_Aim of the task_:
Write out, without any change, the lines in the material below that run from the line with "You are a computer-use agent." through the line with "Instruction: Switch to the index.ts tab", both included.

_Data in this exercise_:
##########

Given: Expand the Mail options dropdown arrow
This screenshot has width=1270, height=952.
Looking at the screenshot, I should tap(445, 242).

##########

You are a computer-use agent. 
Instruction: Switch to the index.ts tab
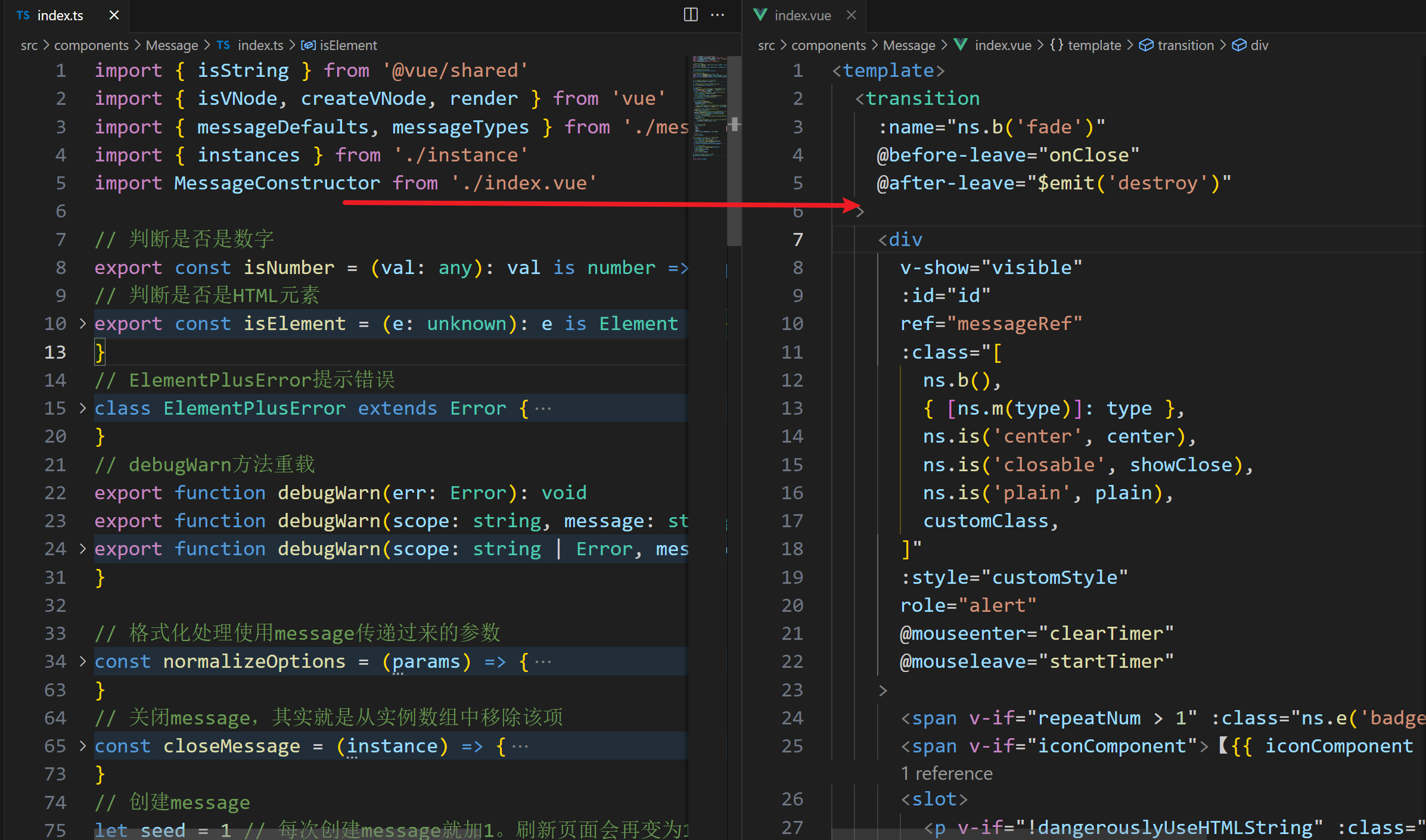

##########

_Written response_:
You are a computer-use agent. 
Instruction: Switch to the index.ts tab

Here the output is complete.